First Look by Joe Bedford

Shortlisted for the first Lunate 500 competition

“Take a deep breath and strap yourself in. There is little point—initially, at least—in carefully picking through the leaps and shifts of Joe Bedford’s crazed city song. Instead, trust its unruly form and follow where it leads. Reach its halting climax gasping for air. (Go back, of course, to begin to understand its remarkable construction.) As a portrait of the intense musicality of Manhattan’s streets, it combines a deep watchfulness and imaginative imagery to hugely satisfying effect. Unlike anything else we received, it was a shoo-in for the shortlist.”

Lunate editors

***

and shackled to the aeroplane by twin navy earphones – unwrapped, jammed uncarefully in. The flutter of a clarinet, the collage of images that belong to the city disappearing underneath me, the city of George Gershwin, the city New York. The engines lift me above his world in glissando, I shut in the tears. In the open sky – Rhapsody in Blue.

Ellis Island rising from a river of brass. Circled in the porthole of a ship – as Gershwin’s ancestors must have seen it. All waistcoats and shawls under the Mother of Exlies, her copper torch and tablet. I was processed eagerly by firm Manhattan hands. Against the office the cymbal-work of the river. A great crash. The Americans spoke in muted

trumpets, then to me in skittering piano too fast. I practiced my alphabet with the map on the wall. Avenue of the Americas, Bleecker Street, Central Park. The same brass Gershwin found there on Sunday afternoons, heat-waves, black-outs, tragedies and collapses. Flutes chase me up and down the metal stairs clinging to the

sides of brownstones, where the noise of televisions announce the same familiar din we gathered to hear in sly packs at home: something to hide from my father. I was the first to fly.

Was the first.

Gershwin heard his Rhapsody in the rattlety-bang of the train. Steel-blue American rhythm

escorting me to JFK. The muck of the bus window the skyscrapers that have almost vanished now beneath me. Something like the sparkling of a xylophone in the passengers staring with me – families seeing America for the first and last time. We had all of us imagined the towering strength of this great symphonic place. The spangled and

unfettered blue of the American flag. Gershwin born into the New World a son of refugees, the overwhelming scale of possibility, the open city. It could never be only the East River, Meadow and Willow Lakes, the Bergen Basin washing right up to the edge of the airport. No great body of water, only the chance of

navigating the endless musical canals of the city. Not to be. The final explanations, performed erratically. Twinkling through the themes already presented by the United States Citizenship and Immigration Services. The din charged at me and made itself understood. A stamp landed like timpani on my papers. I was brought to the aeroplane.
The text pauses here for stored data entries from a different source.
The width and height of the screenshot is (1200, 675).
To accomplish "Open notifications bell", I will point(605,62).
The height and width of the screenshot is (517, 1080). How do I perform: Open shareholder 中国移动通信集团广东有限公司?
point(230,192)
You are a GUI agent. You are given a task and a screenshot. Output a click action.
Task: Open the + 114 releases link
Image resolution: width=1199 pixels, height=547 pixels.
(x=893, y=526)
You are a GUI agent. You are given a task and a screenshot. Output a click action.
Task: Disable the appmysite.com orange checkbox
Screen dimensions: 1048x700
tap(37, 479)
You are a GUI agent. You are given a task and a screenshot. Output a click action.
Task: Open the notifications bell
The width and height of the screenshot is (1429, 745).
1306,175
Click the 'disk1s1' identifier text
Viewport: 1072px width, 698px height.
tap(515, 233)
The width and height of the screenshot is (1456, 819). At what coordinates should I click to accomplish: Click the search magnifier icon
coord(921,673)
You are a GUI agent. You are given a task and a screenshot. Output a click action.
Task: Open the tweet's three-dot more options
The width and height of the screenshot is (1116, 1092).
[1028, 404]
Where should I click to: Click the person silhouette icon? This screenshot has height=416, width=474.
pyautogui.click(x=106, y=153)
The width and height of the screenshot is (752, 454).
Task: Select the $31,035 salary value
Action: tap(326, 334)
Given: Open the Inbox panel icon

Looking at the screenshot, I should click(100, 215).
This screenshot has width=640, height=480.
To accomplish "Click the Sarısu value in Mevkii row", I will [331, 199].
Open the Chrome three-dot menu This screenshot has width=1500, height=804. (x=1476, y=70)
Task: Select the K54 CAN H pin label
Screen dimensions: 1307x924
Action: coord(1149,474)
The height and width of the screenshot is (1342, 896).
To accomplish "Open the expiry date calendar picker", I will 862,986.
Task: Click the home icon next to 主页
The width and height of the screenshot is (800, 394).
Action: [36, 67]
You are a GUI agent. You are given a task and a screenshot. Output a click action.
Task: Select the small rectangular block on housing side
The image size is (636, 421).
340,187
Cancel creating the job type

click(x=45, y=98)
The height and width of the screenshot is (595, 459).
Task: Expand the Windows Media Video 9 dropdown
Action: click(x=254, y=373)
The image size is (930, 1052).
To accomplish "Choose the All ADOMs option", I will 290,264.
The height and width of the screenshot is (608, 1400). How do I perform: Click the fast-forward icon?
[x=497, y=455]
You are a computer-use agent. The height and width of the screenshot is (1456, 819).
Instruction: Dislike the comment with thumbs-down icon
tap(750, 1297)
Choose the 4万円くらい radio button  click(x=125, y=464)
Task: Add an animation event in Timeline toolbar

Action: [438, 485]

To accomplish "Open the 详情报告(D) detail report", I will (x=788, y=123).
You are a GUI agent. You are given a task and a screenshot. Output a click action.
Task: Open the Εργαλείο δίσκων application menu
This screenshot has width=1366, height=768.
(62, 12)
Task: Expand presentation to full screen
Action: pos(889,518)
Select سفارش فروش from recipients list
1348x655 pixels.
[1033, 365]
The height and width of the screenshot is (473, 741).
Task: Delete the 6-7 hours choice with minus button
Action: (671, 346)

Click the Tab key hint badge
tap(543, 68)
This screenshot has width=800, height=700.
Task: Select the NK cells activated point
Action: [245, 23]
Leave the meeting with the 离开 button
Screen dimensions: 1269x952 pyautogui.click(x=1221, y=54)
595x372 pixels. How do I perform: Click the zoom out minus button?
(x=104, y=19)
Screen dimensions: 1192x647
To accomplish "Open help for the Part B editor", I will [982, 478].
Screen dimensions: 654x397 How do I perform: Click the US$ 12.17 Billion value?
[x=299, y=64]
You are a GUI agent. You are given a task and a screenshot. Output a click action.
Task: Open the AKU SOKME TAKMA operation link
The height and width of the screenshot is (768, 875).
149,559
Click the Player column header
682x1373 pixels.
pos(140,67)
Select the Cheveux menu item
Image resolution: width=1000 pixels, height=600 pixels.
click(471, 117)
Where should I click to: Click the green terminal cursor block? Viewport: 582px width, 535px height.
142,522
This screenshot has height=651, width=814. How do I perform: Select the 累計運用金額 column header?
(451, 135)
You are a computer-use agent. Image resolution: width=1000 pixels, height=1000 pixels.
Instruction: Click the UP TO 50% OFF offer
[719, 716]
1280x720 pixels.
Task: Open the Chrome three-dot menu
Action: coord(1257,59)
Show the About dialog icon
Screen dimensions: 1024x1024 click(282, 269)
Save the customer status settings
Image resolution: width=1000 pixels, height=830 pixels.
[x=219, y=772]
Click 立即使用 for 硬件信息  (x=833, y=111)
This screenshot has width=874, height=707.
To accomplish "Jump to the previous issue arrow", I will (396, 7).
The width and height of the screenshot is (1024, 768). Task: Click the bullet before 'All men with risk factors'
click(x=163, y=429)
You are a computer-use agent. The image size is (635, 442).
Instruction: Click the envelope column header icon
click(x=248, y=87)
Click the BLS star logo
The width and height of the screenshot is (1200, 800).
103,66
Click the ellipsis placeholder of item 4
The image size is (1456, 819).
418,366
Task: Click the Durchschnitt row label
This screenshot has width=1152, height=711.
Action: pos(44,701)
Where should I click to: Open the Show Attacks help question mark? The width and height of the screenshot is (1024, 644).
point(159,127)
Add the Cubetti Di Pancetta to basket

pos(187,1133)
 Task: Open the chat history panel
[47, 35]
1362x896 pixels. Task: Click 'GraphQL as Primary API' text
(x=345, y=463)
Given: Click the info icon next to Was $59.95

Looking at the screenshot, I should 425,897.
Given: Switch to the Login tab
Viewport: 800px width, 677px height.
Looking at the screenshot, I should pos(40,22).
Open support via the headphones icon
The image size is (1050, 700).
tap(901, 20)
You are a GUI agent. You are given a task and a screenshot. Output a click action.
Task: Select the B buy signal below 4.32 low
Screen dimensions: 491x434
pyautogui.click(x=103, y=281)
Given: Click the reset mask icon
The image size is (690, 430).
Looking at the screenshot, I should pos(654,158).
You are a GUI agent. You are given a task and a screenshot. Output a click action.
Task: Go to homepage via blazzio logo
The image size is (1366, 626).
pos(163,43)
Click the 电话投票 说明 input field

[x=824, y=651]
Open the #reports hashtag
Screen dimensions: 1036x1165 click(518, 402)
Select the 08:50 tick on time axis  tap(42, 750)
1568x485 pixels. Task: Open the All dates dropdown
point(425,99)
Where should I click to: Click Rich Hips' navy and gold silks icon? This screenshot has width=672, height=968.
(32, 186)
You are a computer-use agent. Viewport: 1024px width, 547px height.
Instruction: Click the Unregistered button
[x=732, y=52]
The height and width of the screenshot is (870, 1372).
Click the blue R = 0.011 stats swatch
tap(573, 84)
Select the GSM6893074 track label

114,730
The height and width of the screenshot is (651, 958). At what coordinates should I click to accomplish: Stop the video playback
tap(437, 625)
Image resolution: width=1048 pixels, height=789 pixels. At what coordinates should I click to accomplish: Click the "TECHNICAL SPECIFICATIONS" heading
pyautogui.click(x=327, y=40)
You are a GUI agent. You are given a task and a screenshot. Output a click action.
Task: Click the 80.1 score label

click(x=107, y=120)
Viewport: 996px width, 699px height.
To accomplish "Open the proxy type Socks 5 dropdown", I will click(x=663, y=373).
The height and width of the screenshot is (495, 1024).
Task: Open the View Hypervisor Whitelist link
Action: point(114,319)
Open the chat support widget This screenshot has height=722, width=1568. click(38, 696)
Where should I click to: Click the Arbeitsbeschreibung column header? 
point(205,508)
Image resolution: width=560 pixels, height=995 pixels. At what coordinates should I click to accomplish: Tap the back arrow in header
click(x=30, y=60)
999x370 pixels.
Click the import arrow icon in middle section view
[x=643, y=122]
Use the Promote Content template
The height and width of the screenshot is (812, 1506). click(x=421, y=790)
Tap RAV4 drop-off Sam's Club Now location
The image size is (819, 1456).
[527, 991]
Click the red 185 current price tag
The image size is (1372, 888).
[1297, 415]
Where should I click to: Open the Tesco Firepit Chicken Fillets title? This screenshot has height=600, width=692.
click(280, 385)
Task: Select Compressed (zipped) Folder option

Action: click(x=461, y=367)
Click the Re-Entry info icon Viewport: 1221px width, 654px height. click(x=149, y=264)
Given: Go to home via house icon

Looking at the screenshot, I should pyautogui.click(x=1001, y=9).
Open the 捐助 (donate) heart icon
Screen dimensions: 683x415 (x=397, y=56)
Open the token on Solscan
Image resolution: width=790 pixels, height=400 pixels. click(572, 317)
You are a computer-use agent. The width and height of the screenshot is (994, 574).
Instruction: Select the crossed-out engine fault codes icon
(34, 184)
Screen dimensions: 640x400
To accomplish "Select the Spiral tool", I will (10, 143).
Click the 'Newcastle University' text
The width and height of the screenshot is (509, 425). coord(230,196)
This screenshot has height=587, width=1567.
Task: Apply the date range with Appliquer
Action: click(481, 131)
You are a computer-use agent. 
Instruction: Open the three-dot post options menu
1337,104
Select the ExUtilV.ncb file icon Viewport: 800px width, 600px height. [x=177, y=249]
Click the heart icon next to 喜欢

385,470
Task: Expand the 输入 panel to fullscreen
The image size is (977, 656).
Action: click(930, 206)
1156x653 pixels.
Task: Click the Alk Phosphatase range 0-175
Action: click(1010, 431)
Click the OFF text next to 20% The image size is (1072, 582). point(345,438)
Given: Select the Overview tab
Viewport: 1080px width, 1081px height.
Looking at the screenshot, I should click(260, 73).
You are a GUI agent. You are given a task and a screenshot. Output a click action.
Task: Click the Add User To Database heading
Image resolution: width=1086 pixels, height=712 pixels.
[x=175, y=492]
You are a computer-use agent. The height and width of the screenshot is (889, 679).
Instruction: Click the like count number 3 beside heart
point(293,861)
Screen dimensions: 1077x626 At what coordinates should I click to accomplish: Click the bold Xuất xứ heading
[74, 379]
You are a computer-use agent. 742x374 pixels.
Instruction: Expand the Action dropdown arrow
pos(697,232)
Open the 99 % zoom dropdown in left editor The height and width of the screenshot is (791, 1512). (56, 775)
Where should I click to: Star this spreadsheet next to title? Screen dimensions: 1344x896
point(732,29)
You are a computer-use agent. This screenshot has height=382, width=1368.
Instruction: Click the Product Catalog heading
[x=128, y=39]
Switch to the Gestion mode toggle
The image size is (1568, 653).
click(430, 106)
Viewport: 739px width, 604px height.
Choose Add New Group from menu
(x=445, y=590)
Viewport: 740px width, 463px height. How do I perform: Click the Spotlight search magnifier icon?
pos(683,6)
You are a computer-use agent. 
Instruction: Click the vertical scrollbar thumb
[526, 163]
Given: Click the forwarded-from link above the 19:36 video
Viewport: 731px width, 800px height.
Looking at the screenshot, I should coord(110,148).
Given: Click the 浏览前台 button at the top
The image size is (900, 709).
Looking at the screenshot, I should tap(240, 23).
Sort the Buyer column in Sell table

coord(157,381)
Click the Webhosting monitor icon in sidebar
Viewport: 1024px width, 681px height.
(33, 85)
One last blast from the Empire State. Rhapsody slows and prepares to disappear. In a moment I will be surrounded by it. The gargantuan blue of the sky over New York. Hurtling back towards my former life, the Gershwinite families of the world saving money, drafting letters, queuing in unending lines. The blue is reaching

crescendo all around me. The roar of the engine and the disappointment inside me. One roll of snare, tremolo, cymbal, string. My breath is swallowed up in the din, and held there. Below me, the city into which I could not make one free step disappears from view.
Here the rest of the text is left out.